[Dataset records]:

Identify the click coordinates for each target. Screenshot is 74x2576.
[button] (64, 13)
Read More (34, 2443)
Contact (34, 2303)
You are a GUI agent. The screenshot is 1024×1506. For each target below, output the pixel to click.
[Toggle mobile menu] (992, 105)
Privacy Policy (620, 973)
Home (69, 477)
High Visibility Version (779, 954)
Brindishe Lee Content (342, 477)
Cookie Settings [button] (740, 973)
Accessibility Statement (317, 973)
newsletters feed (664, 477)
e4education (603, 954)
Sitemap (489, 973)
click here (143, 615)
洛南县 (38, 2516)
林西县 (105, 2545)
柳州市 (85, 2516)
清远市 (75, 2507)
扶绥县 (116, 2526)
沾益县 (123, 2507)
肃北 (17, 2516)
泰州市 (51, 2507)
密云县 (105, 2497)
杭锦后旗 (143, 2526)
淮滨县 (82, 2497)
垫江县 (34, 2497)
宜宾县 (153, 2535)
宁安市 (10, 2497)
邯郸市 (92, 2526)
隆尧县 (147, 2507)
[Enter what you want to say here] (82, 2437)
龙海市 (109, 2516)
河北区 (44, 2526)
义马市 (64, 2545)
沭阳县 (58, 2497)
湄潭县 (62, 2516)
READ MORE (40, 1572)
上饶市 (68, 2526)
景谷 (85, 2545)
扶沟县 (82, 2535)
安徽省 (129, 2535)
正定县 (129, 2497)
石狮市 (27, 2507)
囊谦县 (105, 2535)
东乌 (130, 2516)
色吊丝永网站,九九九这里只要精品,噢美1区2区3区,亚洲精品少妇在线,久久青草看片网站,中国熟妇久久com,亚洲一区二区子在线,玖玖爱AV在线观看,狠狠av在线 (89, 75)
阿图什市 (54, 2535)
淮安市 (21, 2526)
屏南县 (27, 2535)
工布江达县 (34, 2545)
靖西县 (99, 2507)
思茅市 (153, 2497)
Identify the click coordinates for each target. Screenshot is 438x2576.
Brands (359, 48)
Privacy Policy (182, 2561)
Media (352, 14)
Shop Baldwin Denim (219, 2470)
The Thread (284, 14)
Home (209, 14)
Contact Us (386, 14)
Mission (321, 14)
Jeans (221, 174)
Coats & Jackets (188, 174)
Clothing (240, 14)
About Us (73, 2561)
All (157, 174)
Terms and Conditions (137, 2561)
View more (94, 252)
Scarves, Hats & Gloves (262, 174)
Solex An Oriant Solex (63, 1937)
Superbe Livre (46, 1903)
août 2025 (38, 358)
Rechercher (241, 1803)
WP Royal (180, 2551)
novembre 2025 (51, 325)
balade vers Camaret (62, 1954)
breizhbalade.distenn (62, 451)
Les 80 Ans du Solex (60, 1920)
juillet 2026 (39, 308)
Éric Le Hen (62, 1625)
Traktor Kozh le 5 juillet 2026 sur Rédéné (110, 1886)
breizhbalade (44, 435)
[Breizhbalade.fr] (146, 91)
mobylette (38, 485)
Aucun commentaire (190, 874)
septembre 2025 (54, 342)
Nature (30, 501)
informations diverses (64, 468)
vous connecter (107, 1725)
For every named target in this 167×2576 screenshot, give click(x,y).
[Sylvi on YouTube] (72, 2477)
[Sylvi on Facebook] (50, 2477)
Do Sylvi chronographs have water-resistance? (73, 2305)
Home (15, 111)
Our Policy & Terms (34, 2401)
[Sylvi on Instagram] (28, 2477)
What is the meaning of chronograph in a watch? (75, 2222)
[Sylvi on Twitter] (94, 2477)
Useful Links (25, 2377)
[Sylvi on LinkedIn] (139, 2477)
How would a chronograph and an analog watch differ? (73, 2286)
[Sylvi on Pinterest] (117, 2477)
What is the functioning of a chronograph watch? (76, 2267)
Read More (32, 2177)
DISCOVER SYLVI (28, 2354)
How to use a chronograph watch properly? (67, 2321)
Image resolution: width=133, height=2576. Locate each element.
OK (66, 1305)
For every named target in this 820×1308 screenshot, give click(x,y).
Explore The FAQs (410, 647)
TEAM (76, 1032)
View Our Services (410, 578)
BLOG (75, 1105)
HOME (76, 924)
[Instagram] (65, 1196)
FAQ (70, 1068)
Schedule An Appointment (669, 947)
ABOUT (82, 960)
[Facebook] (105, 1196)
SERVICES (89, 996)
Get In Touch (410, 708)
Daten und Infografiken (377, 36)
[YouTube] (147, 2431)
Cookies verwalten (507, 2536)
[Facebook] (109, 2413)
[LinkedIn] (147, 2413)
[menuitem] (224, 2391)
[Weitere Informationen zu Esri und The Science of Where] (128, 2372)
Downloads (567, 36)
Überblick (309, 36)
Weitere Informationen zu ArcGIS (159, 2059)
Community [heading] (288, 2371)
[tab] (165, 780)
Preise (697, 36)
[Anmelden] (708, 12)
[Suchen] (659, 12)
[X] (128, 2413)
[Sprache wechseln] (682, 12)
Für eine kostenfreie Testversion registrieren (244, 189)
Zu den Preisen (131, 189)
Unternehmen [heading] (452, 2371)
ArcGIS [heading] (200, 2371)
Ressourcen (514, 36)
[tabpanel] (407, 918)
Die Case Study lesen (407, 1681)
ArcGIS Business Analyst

[Assignment]: Give back the records above exactly, limited to the lines between the one holding "宜宾县 (153, 2535)" and the one holding "Jeans (221, 174)", inclusive.

[Worked solution]:
宜宾县 (153, 2535)
宁安市 (10, 2497)
邯郸市 (92, 2526)
隆尧县 (147, 2507)
[Enter what you want to say here] (82, 2437)
龙海市 (109, 2516)
河北区 (44, 2526)
义马市 (64, 2545)
沭阳县 (58, 2497)
湄潭县 (62, 2516)
READ MORE (40, 1572)
上饶市 (68, 2526)
景谷 (85, 2545)
扶沟县 (82, 2535)
安徽省 (129, 2535)
正定县 (129, 2497)
石狮市 (27, 2507)
囊谦县 (105, 2535)
东乌 (130, 2516)
色吊丝永网站,九九九这里只要精品,噢美1区2区3区,亚洲精品少妇在线,久久青草看片网站,中国熟妇久久com,亚洲一区二区子在线,玖玖爱AV在线观看,狠狠av在线 (89, 75)
阿图什市 (54, 2535)
淮安市 (21, 2526)
屏南县 (27, 2535)
工布江达县 (34, 2545)
靖西县 (99, 2507)
思茅市 (153, 2497)
Identify the click coordinates for each target. Screenshot is 438x2576.
Brands (359, 48)
Privacy Policy (182, 2561)
Media (352, 14)
Shop Baldwin Denim (219, 2470)
The Thread (284, 14)
Home (209, 14)
Contact Us (386, 14)
Mission (321, 14)
Jeans (221, 174)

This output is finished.